Jacob writes: "Torture is like terrorism, it works". Are you in favour of it then? What sort of crude utilitarian calculus can one pray in aid of such a course? Please feel free to reply if you think I am being unfair.

In any event, I doubt torture is going to work on religious fanatics dreaming of self-destruction, such as the 9/11 hi-jackers.


Posted by Johnathan Pearce at December 9, 2005 12:05 PM

Peter

Haven't they just. Rob Knight doesn't get it, but the Law Lords have perverted a legal principle which is simple but essential to good order: that the onus is on those who make an allegation - in this case that evidence was gained under torture - to prove that allegation for it to stand. Some would say this is more evidence of which way the Law Lords swing when the choice is civilisation vs barbarism. I'd say we already had enough evidence for a conviction already.

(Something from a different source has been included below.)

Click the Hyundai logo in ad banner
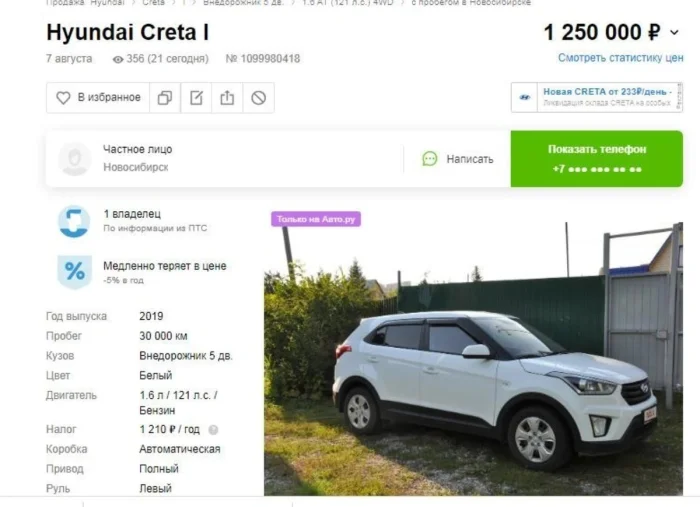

We no longer have the death penalty. A prime and perennial justification is that those wrongly convicted remain alive and injustices can be overturned. So, even if Abdul Kaboom is convicted of charges laid against him, Michael Mansfield can still don his kaffiyah before toodling off to gain evidence in support of his allegation that Mr Jihad's statement was forced out of him through torture. Abdul Kaboom is still around to bring and maybe win appeals. But no, the Law Lords instead decree that on the mere utterence of the word "torture" Abdul Kaboom must be out and about unless the prosecution can somehow prove that Mr Jihad's koran wasn't pissed on.


Posted by Pete_London at December 9, 2005 12:07 PM

"I doubt torture is going to work on religious fanatics dreaming of self-destruction, such as the 9/11 hi-jackers."

I don't. Death by blowing one self up is obviously much less painful than tortue, if at all.

Jonathan, I think you do not have children (please correct me if I am wrong) Still, you can imagine a situation one of the commenters above has suggested. Or, it does not have to be your child, it can be the one person you love more than anyone else in the world. What would you do? And what about the "slippery slope" argument?


Posted by Alisa at December 9, 2005 12:12 PM

Torture is not like terrorism; torture is terrorism. And that is the only sense in which it can be said to "work".

I'll do a full post on this point this evening.


Posted by guy herbert at December 9, 2005 12:13 PM

Did this judgement define "torture" or can we expect perky lawyers to try to define it for us. IE: its torture not allow a Muslim to pray 5 times a day even if he is a terrorist and knows something that might prevent the killing of thousands. Or is it torture to deny someone access to food and water for 9 hours straight?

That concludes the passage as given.